Mahler: Symfonie nr. 1 in D ‘Titan’; Lieder eines fahrenden Gesellen. Dietrich Fischer-Dieskau (b) met het Symfonie orkest van de Beierse omroep o.l.v. Rafael Kubelik. DG 449.048-2 (66’24”). 1967
Mahlers Symfonie nr. 1 begon zijn leven als een symfonisch gedicht en een rudiment van die eerste schets leeft voort in de titel en in de verschijning van een verworpen deel met de titel Blumine.
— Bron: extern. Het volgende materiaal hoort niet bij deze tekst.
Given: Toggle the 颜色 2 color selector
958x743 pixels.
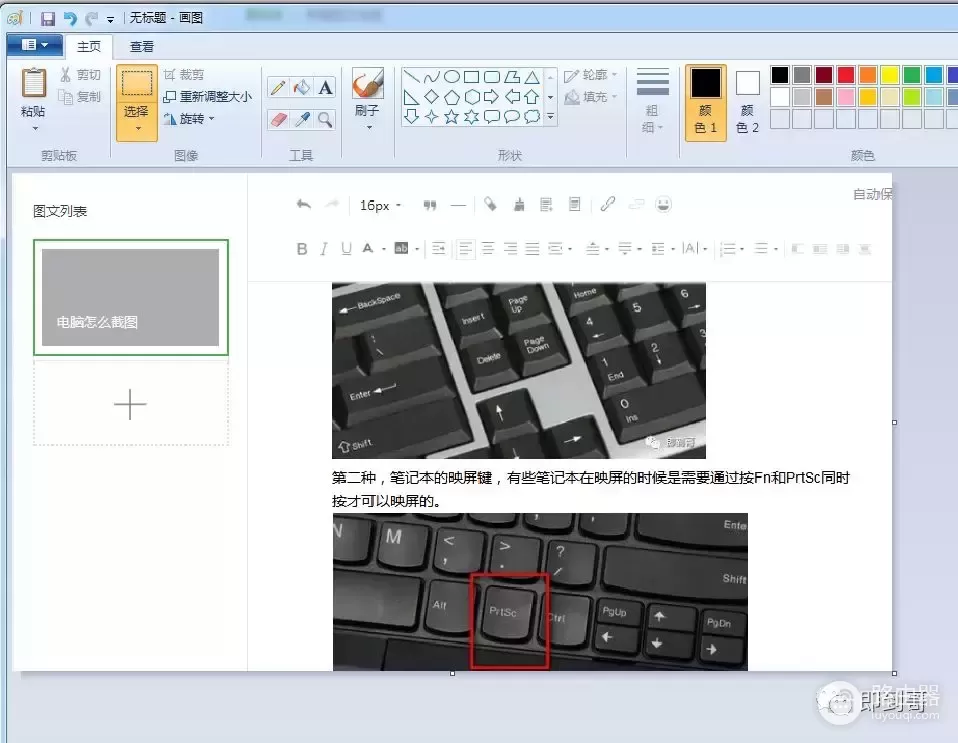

Het bloemenbeeld van dat deel zorgde voor een rustiek tussenspel in het nogal verwarde verhaal van het origineel dat was gebaseerd op een novelle van Jean-Paul waarin de natuurbeschouwingen van de held tenslotte leidt tot een fatale en volkomen verdieping in zichzelf.
Suggesties van dit buitenmuzikale programma resteren aan het begin van deze evocatieve, heel oorspronkelijke symfonie, in de treurmars van het langzame deel (gebaseerd op ‘Frère Jacques’, ingezet door een solo contrabas) en de aanwezigheid van liedmelodieën uit de eigen Lieder eines fahrenden Gesellen.
Dat alles maakt deze symfonie tot een hoogst origineel werk als eerste symfonie en directe invloeden zijn moeilijk aan te wijzen behalve de melodieusheid van Schubert en de schaalgrootte van Bruckner.
Aan opnamen geen gebrek. Het lijkt de moeite om nu eens de aandacht op de milde uitvoering van Kubelik te wijzen. Hij namelijk onderstreept zo mooi de fijnzinnigheid en de poëzie van het werk en prefereert een welverdiende lichte toets. Fischer-Dieskau was een der beste vertolkers van de Lieder eines fahrenden Gesellen en het is de moeite deze ook meteen in hun geheel te kunnen beluisteren nadat al wat motieven uit de symfonie langs kwamen.
Geschikte alternatieven zij er van Solti (Decca 458.622-2), Maazel (Sony SBK 89783) en Rattle (EMI 754.647-2).